Why Some Leaders Flourish and Others Fade

Dec 04, 2025

Learning & Change

By flyntrok

There is a moment every leader encounters. It usually arrives quietly. Long before the quarterly review. Long before the market sends a signal. It arrives as a simple question: Are you still learning at the speed the world is changing?

Most leaders do not lose relevance through laziness. They lose it through momentum. They keep doing what once worked. Success turns yesterday’s instinct into today’s blind spot.

Peter Drucker warned of this years ago. “The greatest danger in turbulent times is not the turbulence. It is to act with yesterday’s logic.” The line has aged well.

Most leaders already sense this shift. Deloitte’s global research reports that only a small fraction of leaders feel genuinely future ready. Yet a clear majority believe continuous learning is the most important leadership trait today. The gap is not awareness. The gap is practice.

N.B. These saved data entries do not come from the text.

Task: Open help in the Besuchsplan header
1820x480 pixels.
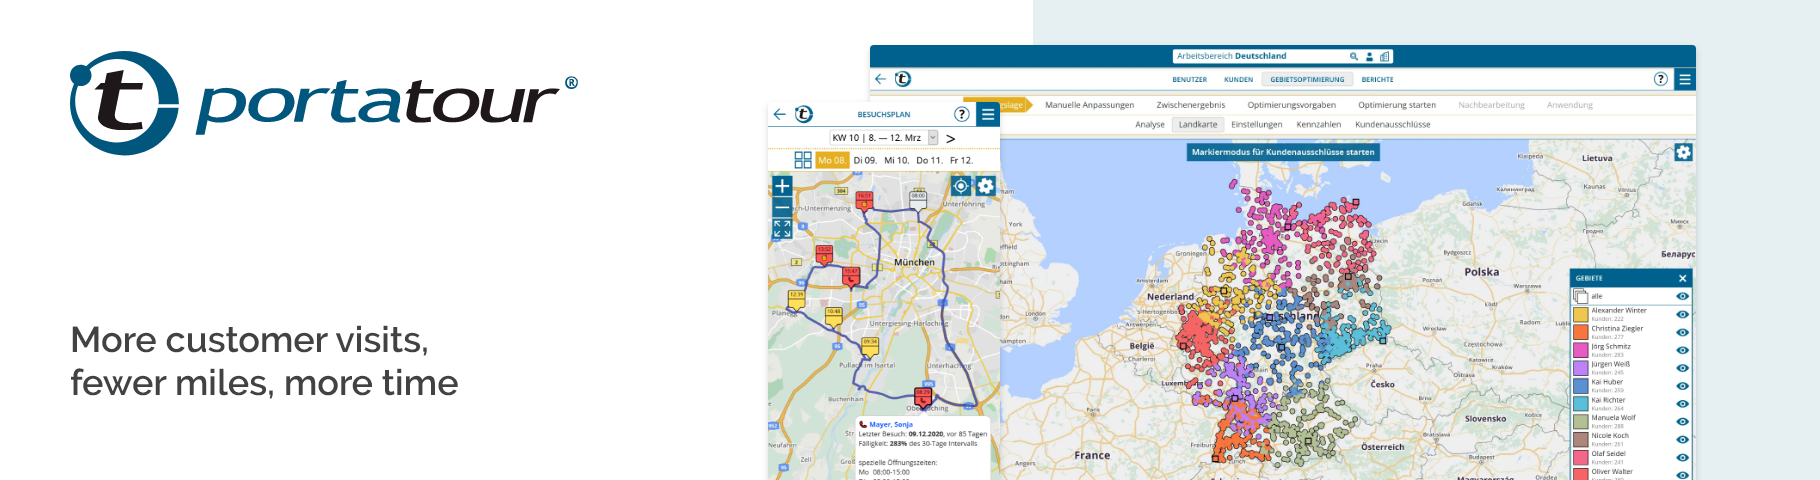Action: pos(961,114)
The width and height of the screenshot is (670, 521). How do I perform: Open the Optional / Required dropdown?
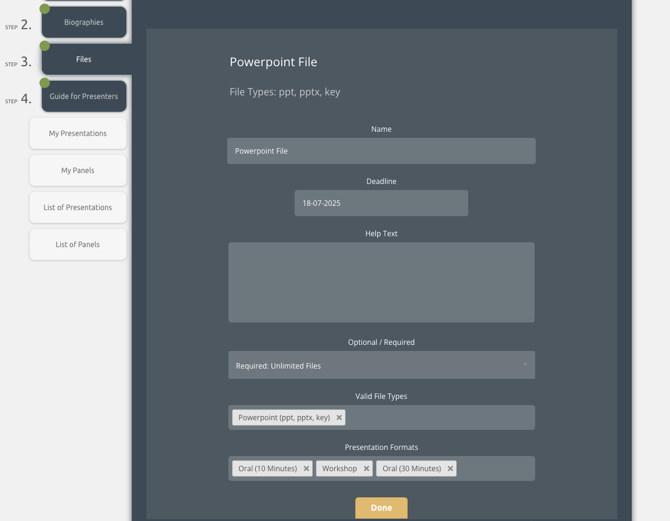click(x=381, y=366)
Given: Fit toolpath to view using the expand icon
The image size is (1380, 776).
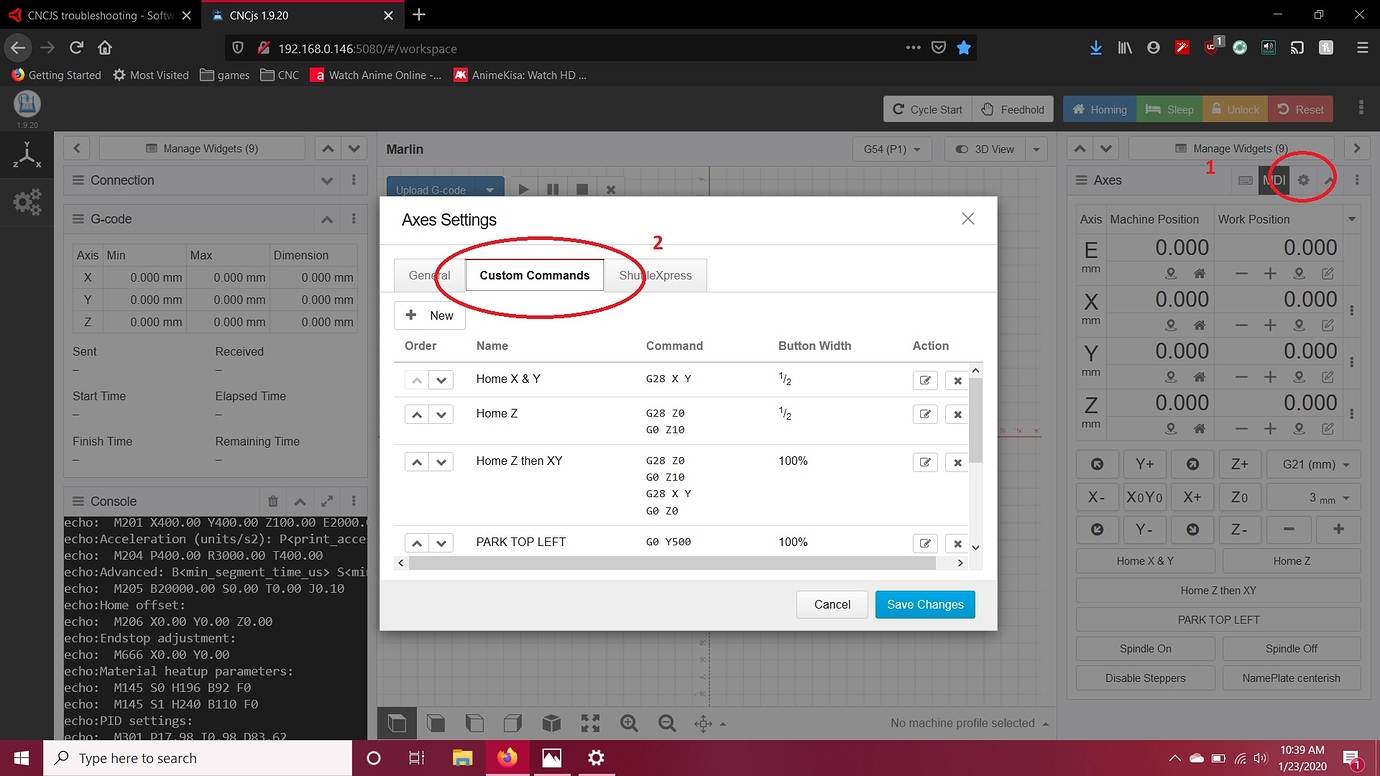Looking at the screenshot, I should (590, 723).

The Center for Creative Leadership offers a sharper warning. Almost half of all leadership derailments are caused by an inability to adapt. Not by a lack of IQ. Not by a lack of experience. When experience hardens into certainty, readiness begins to fade. And once readiness fades, momentum takes over.

A story from business

In 2011, Satya Nadella was years away from becoming CEO. Yet he had a simple ritual. After every major project, he asked his teams one question. What did we learn that makes the next decision better? Not bigger. Better.

When he eventually became CEO, he inherited a company proud of its certainty. He turned it into one known for curiosity. The cultural shift did not come from new slogans. It came from steady questions. And from a leader who modelled teachability in public.

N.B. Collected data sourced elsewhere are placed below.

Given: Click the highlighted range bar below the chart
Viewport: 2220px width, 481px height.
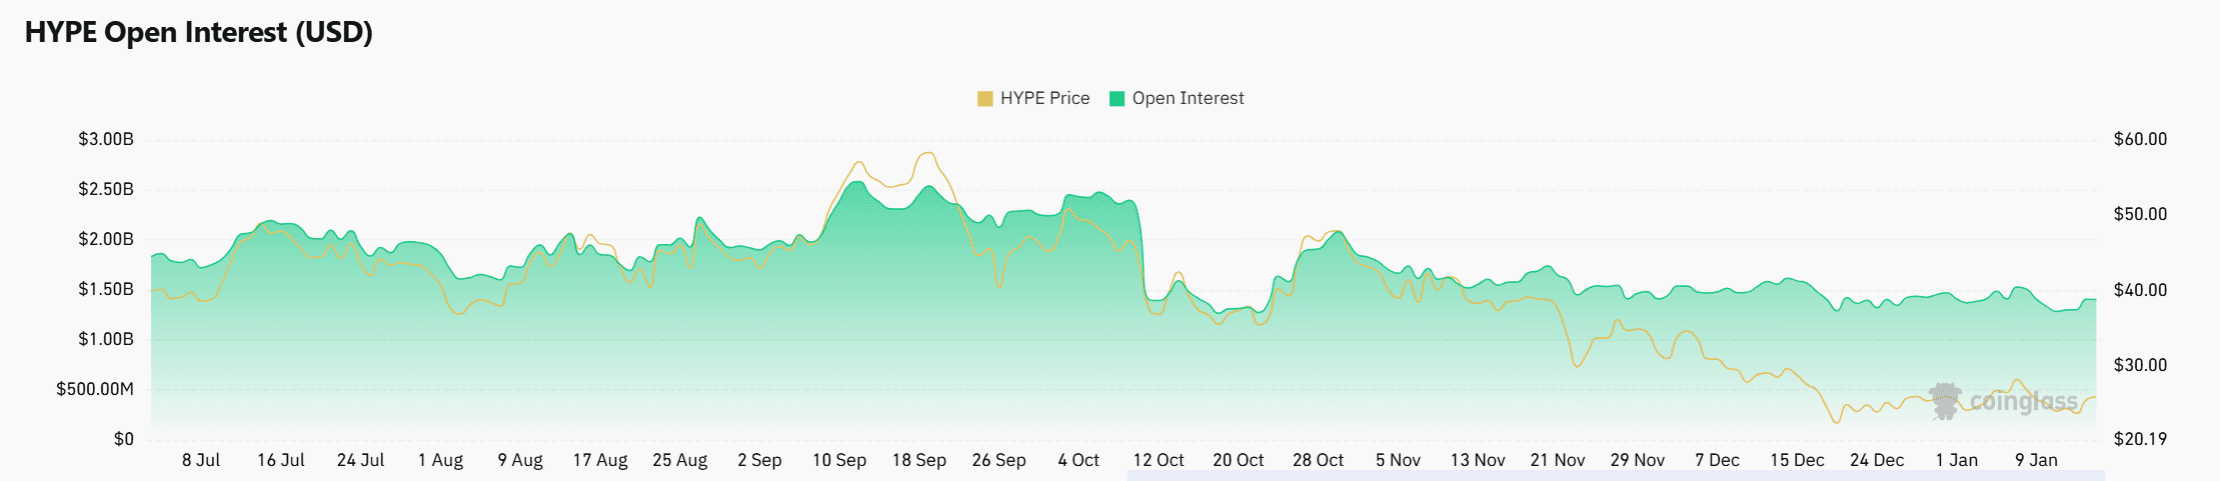Looking at the screenshot, I should pyautogui.click(x=1615, y=475).
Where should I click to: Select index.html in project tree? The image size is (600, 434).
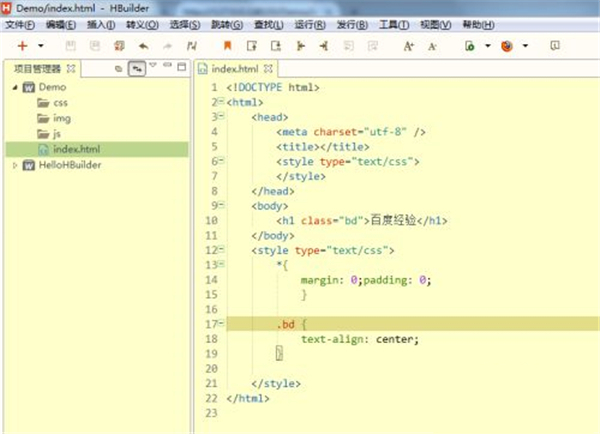[x=75, y=149]
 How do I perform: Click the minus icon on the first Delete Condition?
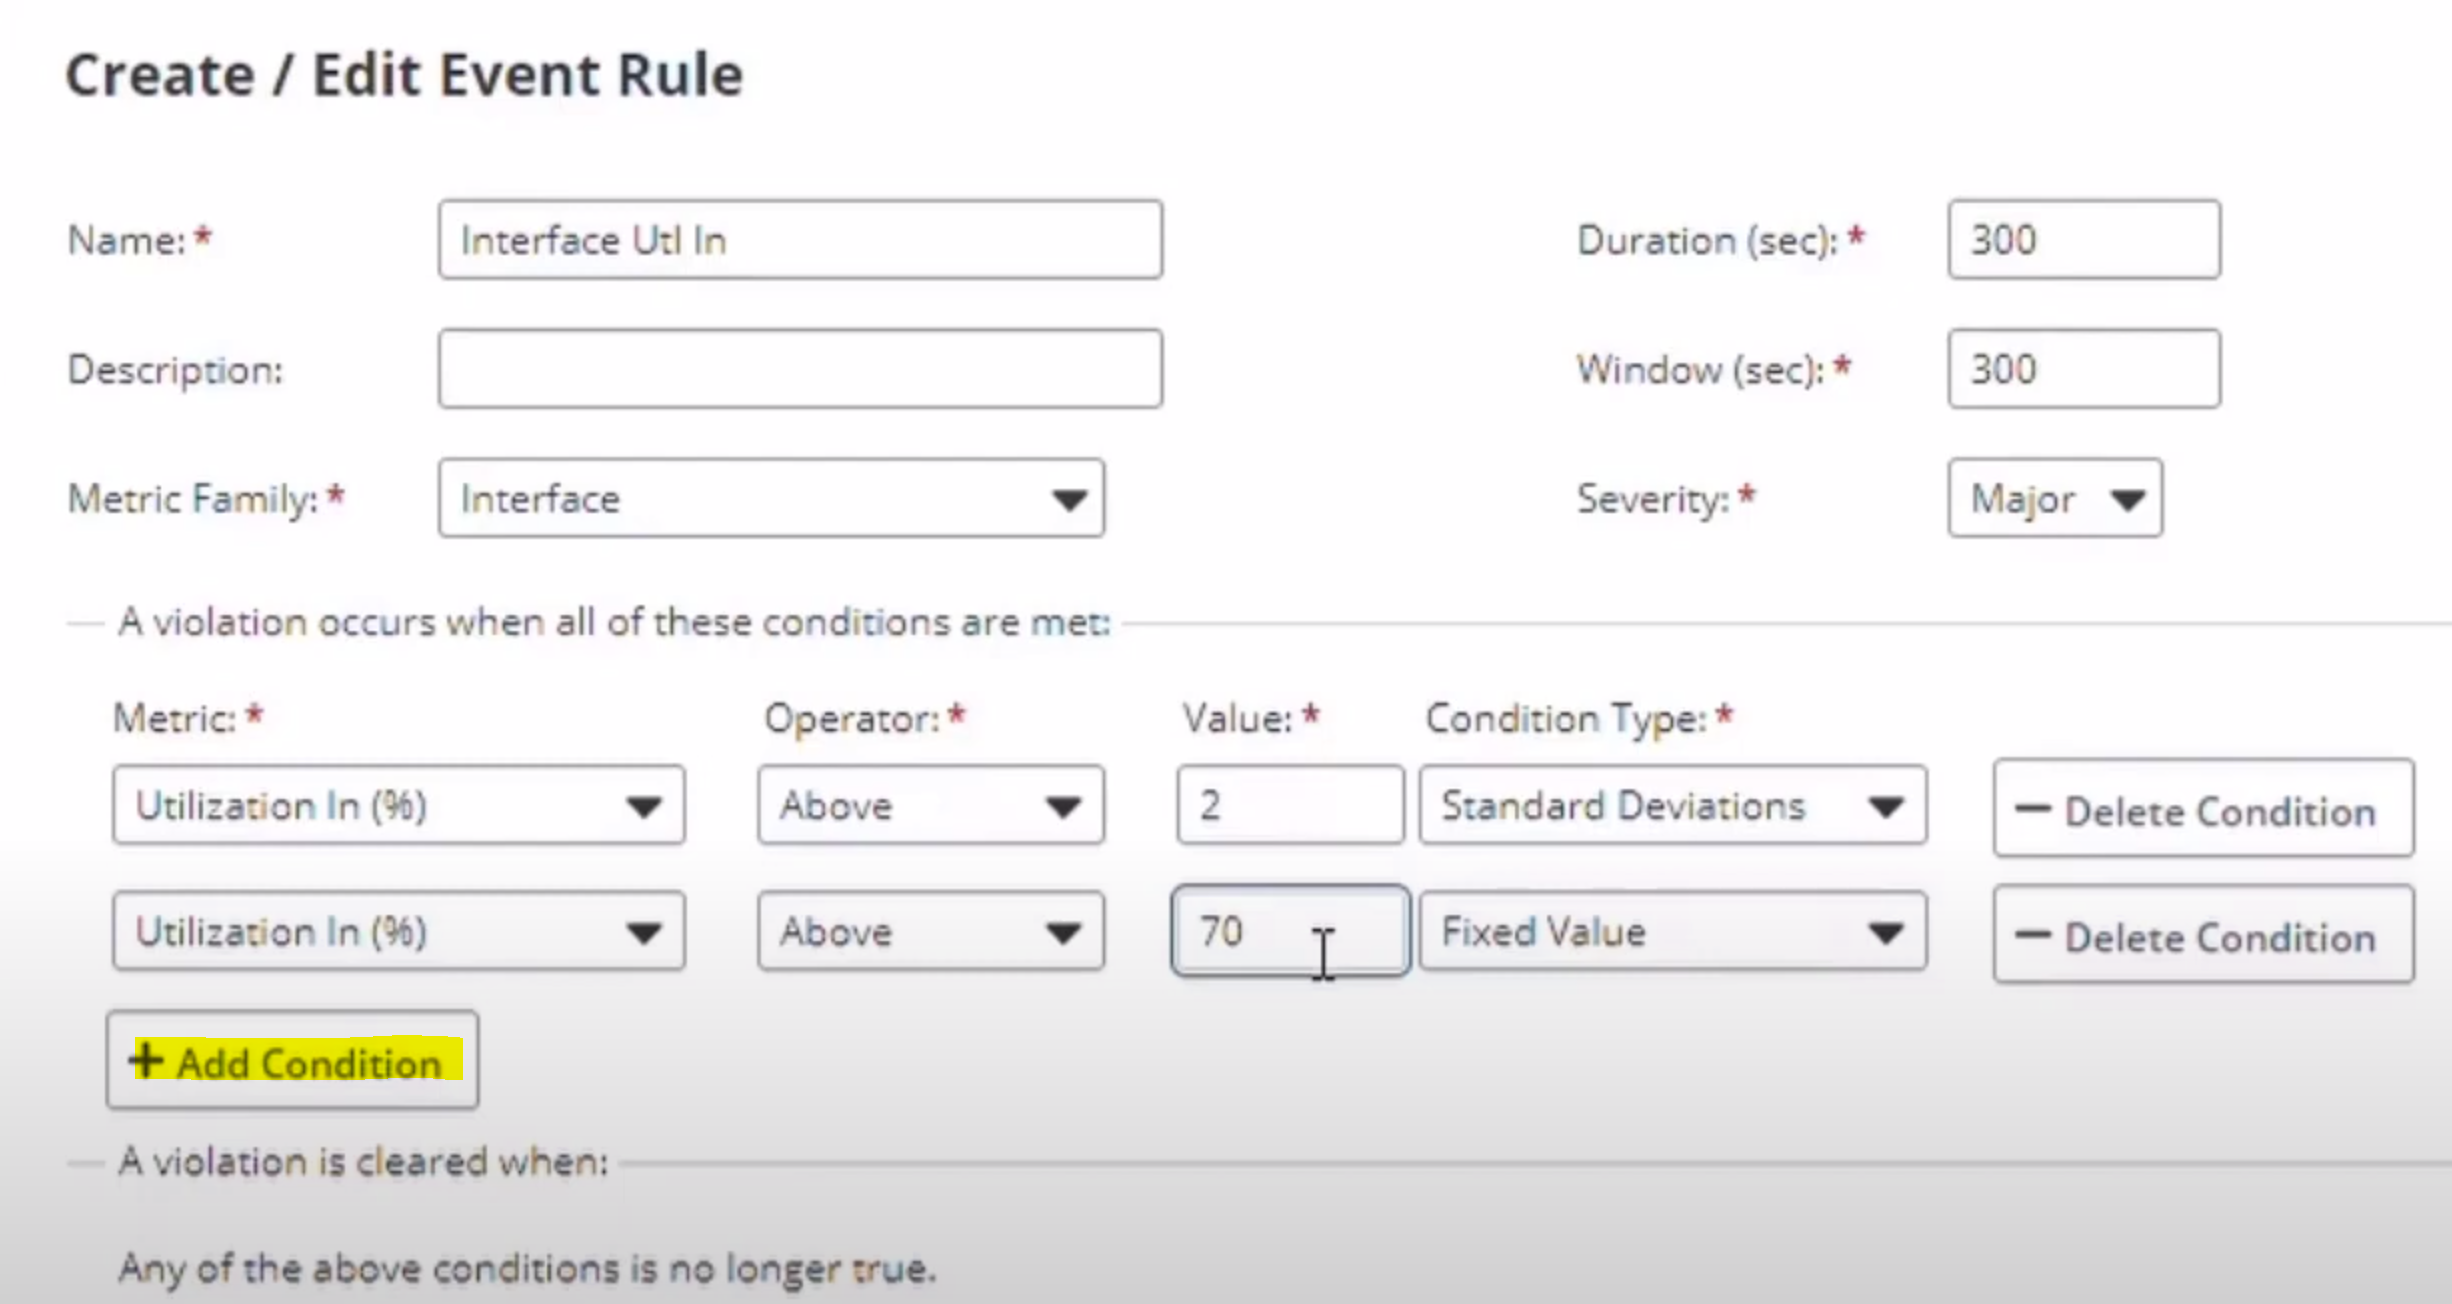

That is the work of readiness. Leaders who learn visibly make it easier for everyone else to learn too.

Therefore, what must a leader actually do

Three things. Simple to say. Hard to sustain.

First. Build a ritual of reflection. Ten minutes a week.

What changed?
What surprised you?
And, what is no longer true?

Small questions prevent large mistakes.

Second. Invite feedback long before it becomes urgent. Ask your team what you are not seeing. Ask peers what they would decide differently. You cannot be ready for the future if you cannot hear the present.

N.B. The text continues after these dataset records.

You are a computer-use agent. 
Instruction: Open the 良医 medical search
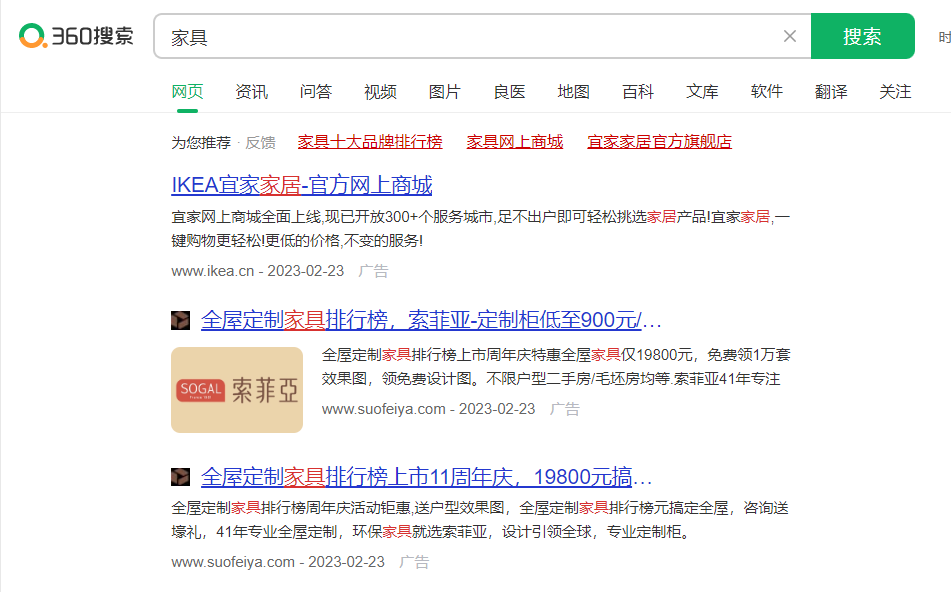coord(509,91)
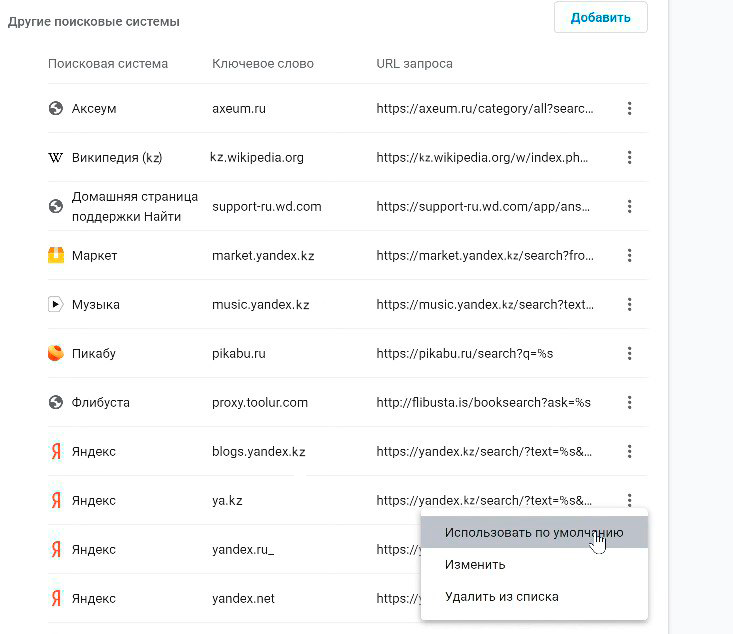Click the Пикабу orange icon
Screen dimensions: 733x634
(56, 353)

Third. Curate new stories. Every organisation runs on the stories it tells itself. Stories of old victories can become shackles. Tell stories of small experiments. Tell stories of those who tried something new. Stories shift culture long before strategy does.

Readiness is not a leadership style. It is a survival skill.
The leaders who stay ready do one thing well.
They remain teachable. Long after their title suggests they can stop learning.